Ternyata Christopher, bukan mama. Christopher melihatku dengan tatapan bingung, seperti tidak mengenaliku, setelah beberapa saat menatapku dengan seksama, dia terlihat terkejut dan tersenyum mengejek.

"Oh, masih tahu pulang?"

"Mama kemana?" Tanyaku.

"Mama masuk rumah sakit. Aku pulang mau ambil baju mama." Ujar Christopher dengan tenang.

"Di RSUD kamar nomor 608." Tambahnya sembari memberikan baju ganti mama kepadaku, dia tidak bicara apa-apa lagi.
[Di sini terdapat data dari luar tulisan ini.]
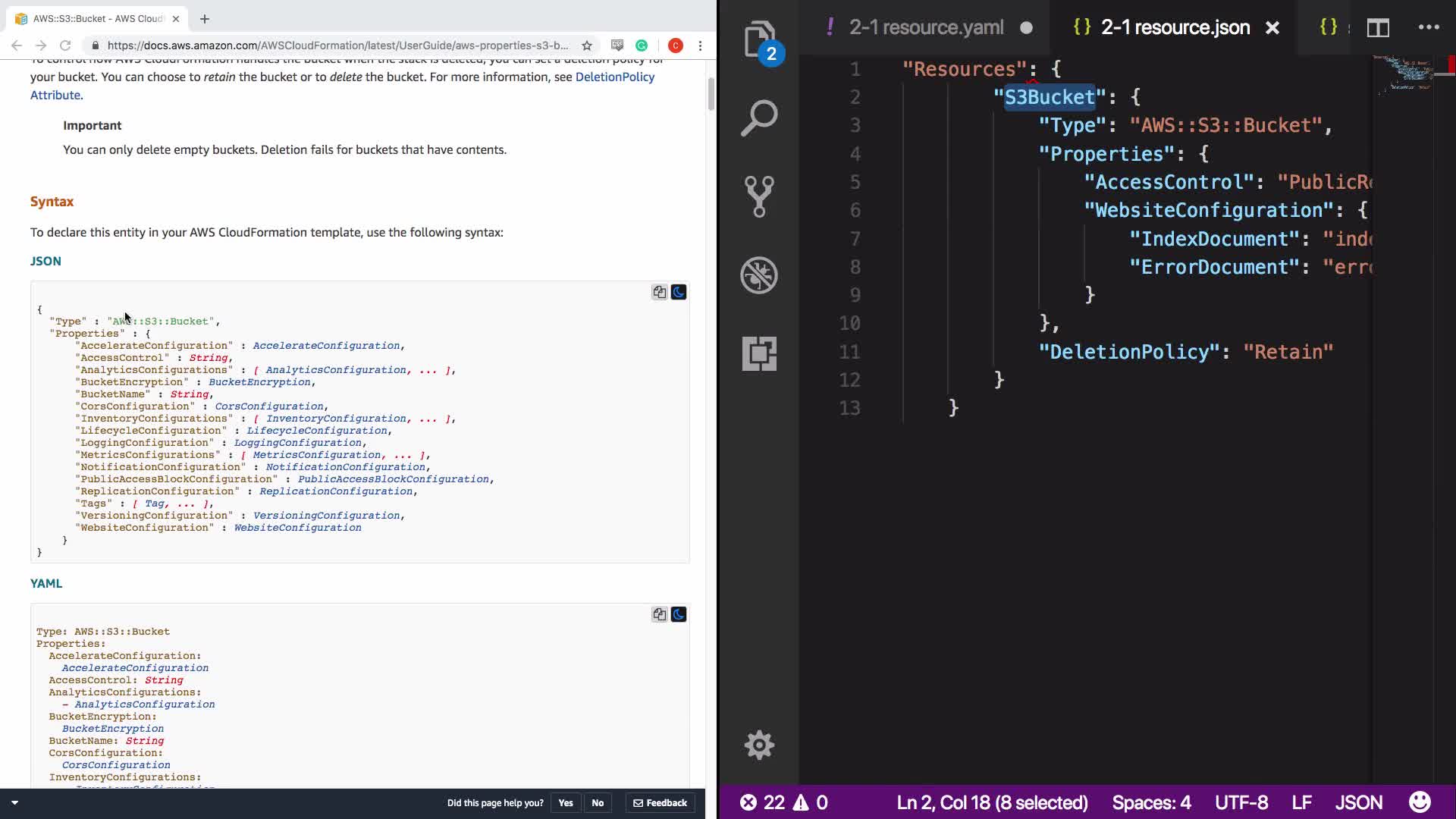
Task: Switch to the 2-1 resource.yaml tab
Action: tap(926, 27)
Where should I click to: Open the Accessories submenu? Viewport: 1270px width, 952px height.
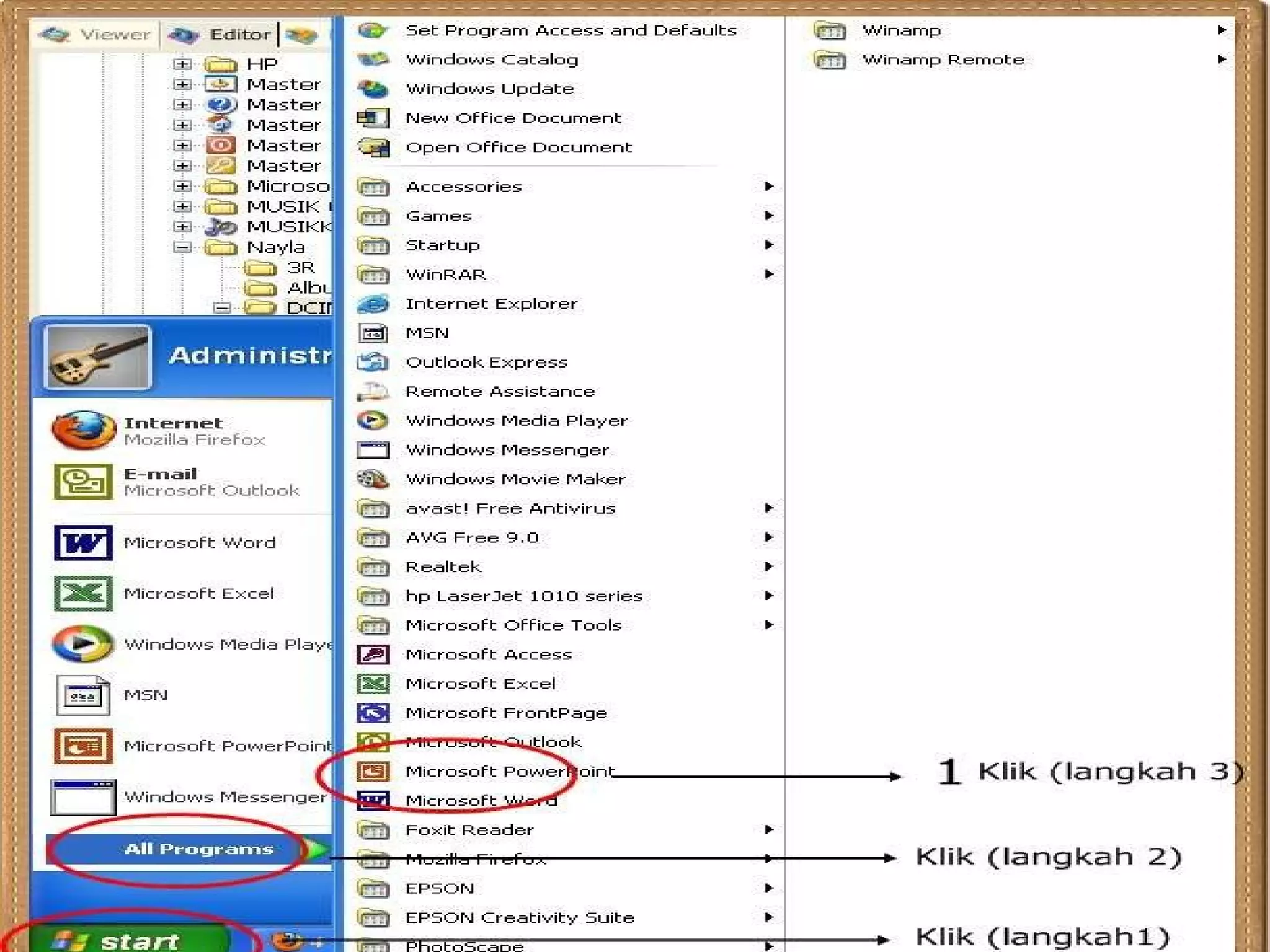[x=464, y=187]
Aku bergegas memanggil taksi dan pergi ke rumah sakit. Sesampainya aku di ruangan 608, aku merasa tidak tega melihat sosok mama yang begitu kurus. Selama ini, kenapa dia tidak pernah mengatakan kalau dia sakit? Bahkan sampai masuk rumah sakit, dia juga tidak pernah mengatakan.
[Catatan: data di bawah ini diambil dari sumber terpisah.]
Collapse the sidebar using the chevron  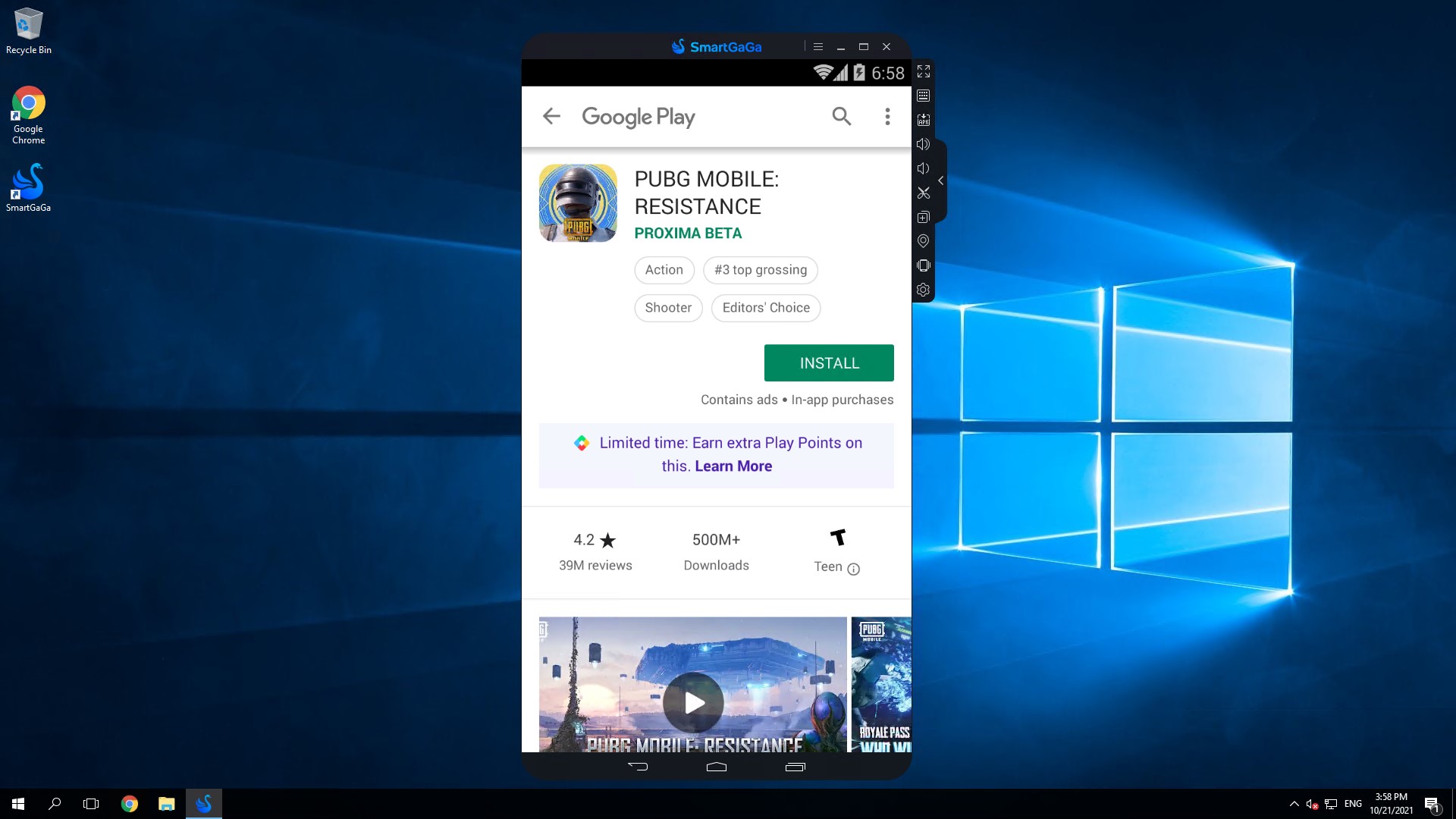940,180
Aku duduk di samping tempat tidur mama, melihat rambut mama yang sudah ditutupi uban, terlihat semakin banyak keriput di wajahnya, tiba-tiba terdengar suara perempuan dari sebelah.

"Anda siapanya ibu ini?"

"Saya anaknya." Jawabku sembari melihat ibu itu.

"Aduh, bahagia sekali ibu ini. Anak laki-laki dan menantunya berbakti, anak perempuannya juga." Ujar ibu itu sembari tersenyum.

Tunggu dulu...... Menantu? Christopher sudah menikah lagi?

Tiba-tiba pintu kamar terbuka, aku melihat sosok kakak ipar. Aku langsung berdiri dan mengernyitkan dahiku, seperti tidak percaya atas apa yang kulihat.

"Kakak ipar??"

"Christine???" Butuh waktu lama bagi kakak ipar untuk mengenaliku, dia dengan bersemangat menghampiriku dan membangunkan mama.

"Ma, ayo bangun. Lihat ada siapa yang datang?"

Mama bangun perlahan-lahan, pandangannya masih terlihat kabur, mungkin dia belum mengenaliku. Apalagi aku sudah mengubah penampilanku, rambut pendek, kulit yang lebih gelap, dan cara berpakaianku. Saat masih bersama Jonathan, setiap hari aku memakai rok, feminim sekali. Sekarang aku mengenakan kemeja dan celana panjang, pasti sulit dikenali.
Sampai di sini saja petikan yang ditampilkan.